The problem with understanding of creation is that it is just an interplay between Space and Time.  These two are inextricably linked to our creation – past and future.  Despite what we think the scientists claim, the truth is that we are nowhere close to understanding to the absolute micro and the absolute macro.

Now, given the inconsistencies between how the past and future might be linked and the effects of entropy, there seems to be new thinking making rounds everyday.  Here is another thinking that this article in Scientific American talks about – that Universe maybe not just be expanding and contracting but also maybe turning inside out when it reaches one “end” just like you could turn a balloon inside out and blow it from the other side.  On both the sides it might seem as though this was the only experience little realizing that the arrow of time not be a straight line after all!
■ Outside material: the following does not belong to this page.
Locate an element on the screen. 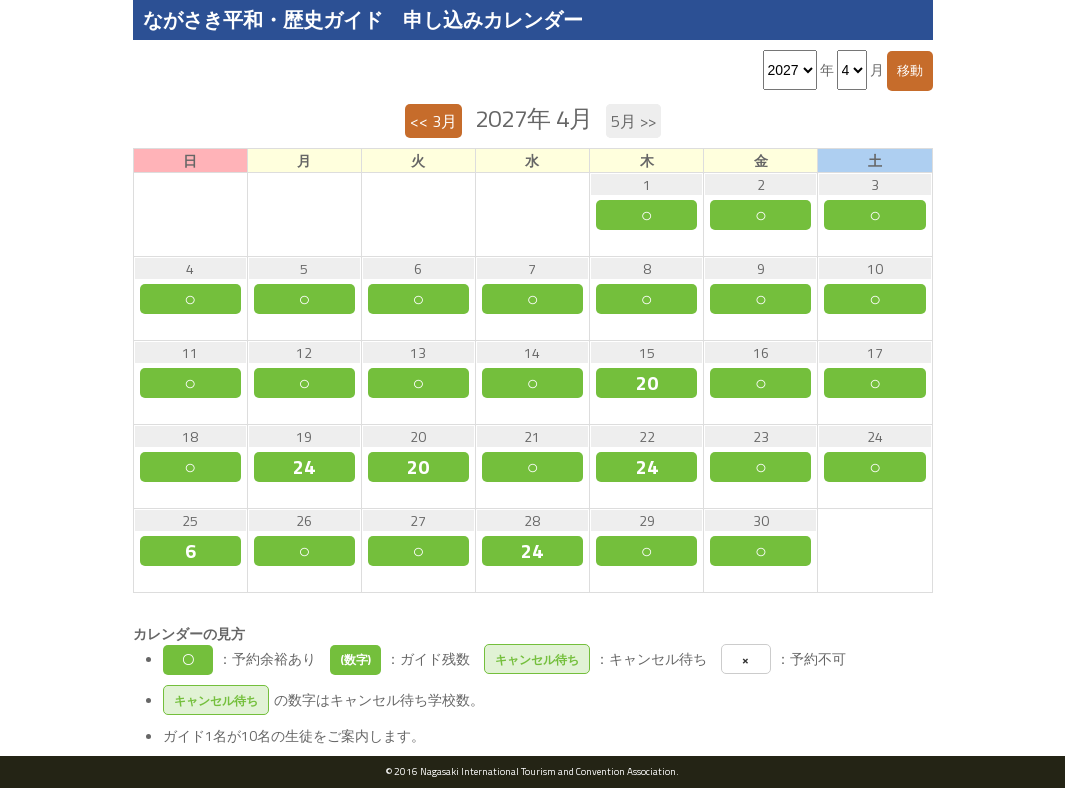 Image resolution: width=1065 pixels, height=788 pixels. 24 is located at coordinates (304, 467).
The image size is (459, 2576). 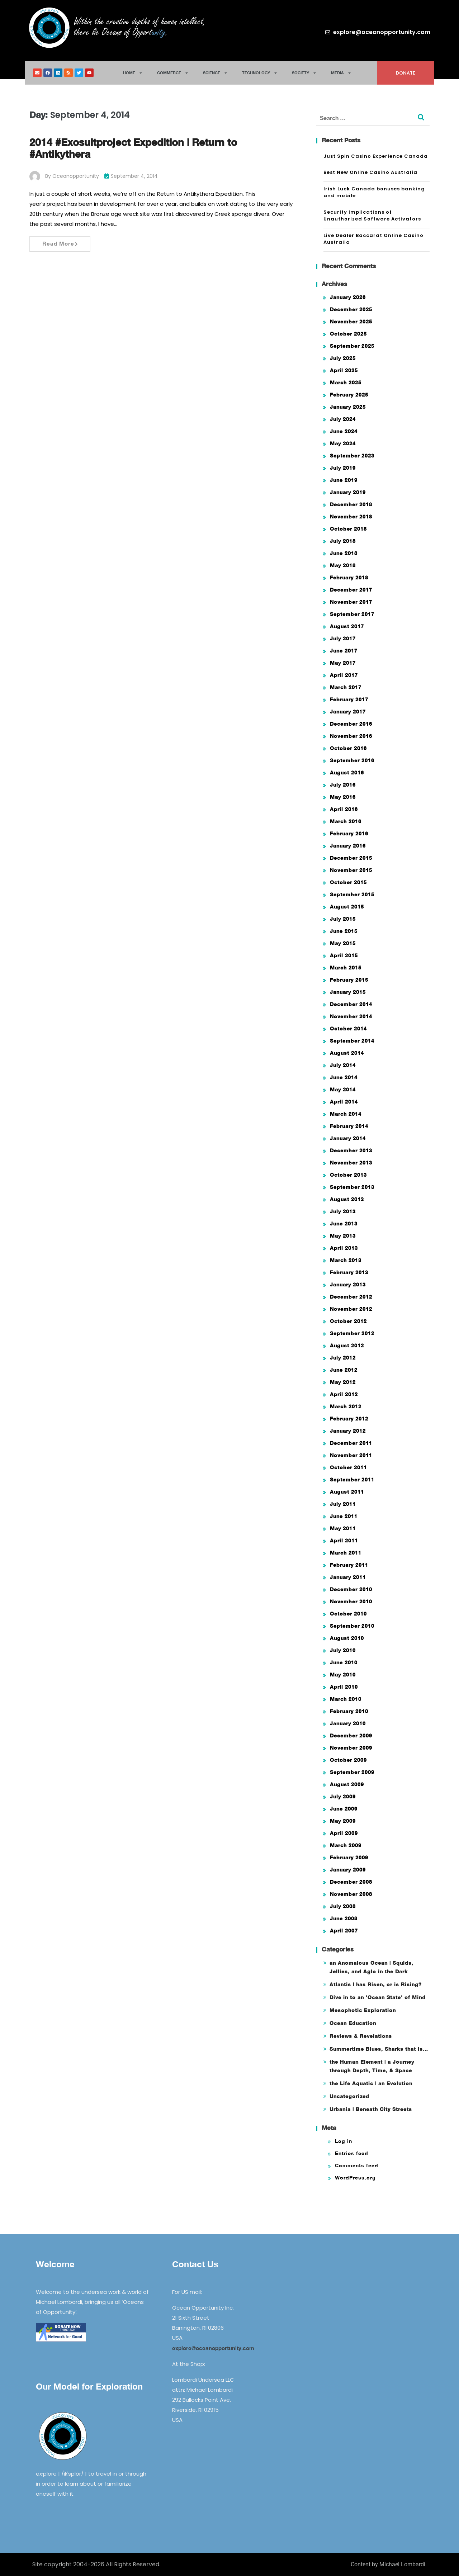 What do you see at coordinates (351, 516) in the screenshot?
I see `November 2018` at bounding box center [351, 516].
Some cosmologists imagine that the universe went through a “bounce.” Before this event, space was contracting, but instead of simply crashing to a point of infinite density, new physical principles—quantum gravity, extra dimensions, string theory or other exotic phenomena—kicked in to save the day at the last minute, and the universe came out the other side into what we now perceive as the big bang. Though intriguing, bouncing cosmologies do not explain the arrow of time. Either entropy was increasing as the prior universe approached the crunch—in which case the arrow of time stretches infinitely far into the past—or the entropy was decreasing, in which case an unnatural low-entropy condition occurred in the middle of the universe’s history (at the bounce). Either way, we have again passed the buck on the question of why the entropy near what we call the big bang was small.

Instead let us suppose that the universe started in a high-entropy state, which is its most natural state. A good candidate for such a state is empty space. Like any good high-entropy state, the tendency of empty space is to just sit there, unchanging. So the problem is: How do we get our current universe out of a desolate and quiescent spacetime? The secret might lie in the existence of dark energy.

In the presence of dark energy, empty space is not completely empty. Fluctuations of quantum fields give rise to a very low temperature—enormously lower than the temperature of today’s universe but nonetheless not quite absolute zero. All quantum fields experience occasional thermal fluctuations in such a universe. That means it is not perfectly quiescent; if we wait long enough, individual particles and even substantial collections of particles will fluctuate into existence, only to once again disperse into the vacuum. (These are real particles, as opposed to the short-lived “virtual” particles that empty space contains even in the absence of dark energy.)